The name Uch for the area was not universally recognized for quite some time, and the city was not referred to by early Muslim historians by the name Uch. Uch, for example, is likely the town recorded as Bhatia that was invaded by Mahmud of Ghazni in 1006.
History
Early
Uch may have been founded in 325 BCE by Alexander the Great as the city of Alexandria on the Indus (Greek: Ἀλεξάνδρεια ἡ ἐν Ἰνδῷ), according to British officer and archaeologist Alexander Cunningham. The city was reportedly settled by natives of the Greek region of Thrace, and was located at the confluence of the Acesines river with the Indus. Uch was once located on the banks of the Indus River, though the river has since shifted its course, and the confluence of the two rivers has shifted approximately 25 miles southwest.
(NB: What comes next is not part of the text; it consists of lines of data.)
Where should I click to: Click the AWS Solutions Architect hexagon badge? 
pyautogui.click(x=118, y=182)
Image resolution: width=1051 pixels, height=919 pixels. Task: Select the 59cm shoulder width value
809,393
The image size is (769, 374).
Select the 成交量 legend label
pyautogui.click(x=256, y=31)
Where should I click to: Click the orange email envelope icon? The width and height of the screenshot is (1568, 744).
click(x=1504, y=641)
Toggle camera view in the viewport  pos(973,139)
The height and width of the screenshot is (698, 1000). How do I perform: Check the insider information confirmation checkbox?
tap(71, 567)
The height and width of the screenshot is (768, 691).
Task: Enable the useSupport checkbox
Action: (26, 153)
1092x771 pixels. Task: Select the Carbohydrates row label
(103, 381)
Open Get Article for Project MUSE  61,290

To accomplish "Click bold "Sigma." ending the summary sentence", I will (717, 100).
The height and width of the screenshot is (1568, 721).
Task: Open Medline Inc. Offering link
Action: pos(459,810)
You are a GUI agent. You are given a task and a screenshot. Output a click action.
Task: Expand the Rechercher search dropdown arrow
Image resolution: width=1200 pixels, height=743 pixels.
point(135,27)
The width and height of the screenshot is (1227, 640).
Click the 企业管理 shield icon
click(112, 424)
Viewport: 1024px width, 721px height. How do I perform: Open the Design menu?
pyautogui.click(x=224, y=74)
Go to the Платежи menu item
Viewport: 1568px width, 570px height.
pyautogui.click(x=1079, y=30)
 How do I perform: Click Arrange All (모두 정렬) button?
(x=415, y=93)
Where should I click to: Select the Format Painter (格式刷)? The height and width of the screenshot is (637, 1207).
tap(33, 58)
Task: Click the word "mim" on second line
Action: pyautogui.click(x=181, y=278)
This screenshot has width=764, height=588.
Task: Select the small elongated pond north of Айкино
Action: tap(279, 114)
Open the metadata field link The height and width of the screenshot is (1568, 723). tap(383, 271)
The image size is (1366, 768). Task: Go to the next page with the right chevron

Uch saw the influence of several Mahajanapada of ancient India, mainly Gandhara, Kamboja and Magadha. By 400-300 BCE, the region came under the influence of several Magadha dynasties of eastern India. The first was that of the Nanda Empire of ancient India from 300 BCE, and with the rise of Chandragupta Maurya, the region came under the complete control of the Mauryan Empire. After the victory of the Mauryan Empire against the Greeks in the Seleucid–Mauryan war, much of the region came under the rule of Chandragupta Maurya of ancient India. Chandragupta and Seleucus made a peace settlement in 304 BCE. Selecucus Nucator ceded the satrapies, including those in Chitral to the expanding Mauryan Empire. The alliance was solidified with a marriage between Chandragupta Maurya and a princess of the Seleucid Empire. The outcome of the arrangement proved to be mutually beneficial. The border between the Seleucid and Mauryan Empires remained stable in subsequent generations, and friendly diplomatic relations are reflected by the ambassador Megasthenes, and by the envoys sent westward by Chandragupta's grandson Ashoka. Afterward, the region was briefly and nominally controlled by the Shunga Empire. However, with the decline of the Shungas, the region passed to local Hindu and Buddhist rulers, and interrupted by foreign rulers. Many of these foreign rulers, like the Indo-Parthians, Sakas, and Kushans converted to Hinduism and Buddhism, and promoted these Indian religions throughout Central and South Asia. The region reached its height under the Buddhist ruler Kanishka the Great. After the fall of the Kushans, the region came under the control of the Gupta Empire of ancient India. During the period, Hindu and Buddhist art and architecture flourished in the area. With the decline of the imperial Guptas, the Hindu Shahis came to rule the area. The Hindu Shahis built massive forts and temples in the region. These Hindu Shahi forts were known for high towers and steep defensive walls. The Hindus also built many Hindu temples around the area, however, much of them are now in rubble. Rock inscriptions found near the village of Barenis indicate that the area was once part of the Hindu Shahi under its fourth King. The Hindu Shahis remained in control of the area until their defeat by the Turkic Muslim army of Ghaznavids.
Medieval
In 712 CE, Muhammad bin Qasim conquered Uch. Few details exist of the city in the centuries prior to his invasion. Uch was probably the town recorded as Bhatia that was conquered in 1006 by Mahmud of Ghazni. Following the schism between the Nizari and Musta'li sects of Ismaili Shi'ism in 1094, Uch became a centre of Nizari missionary activity for several centuries, and today the town and surrounding region are littered with numerous tombs of prominent pīrs, as well as pious daughters and wives of those Sufi pirs.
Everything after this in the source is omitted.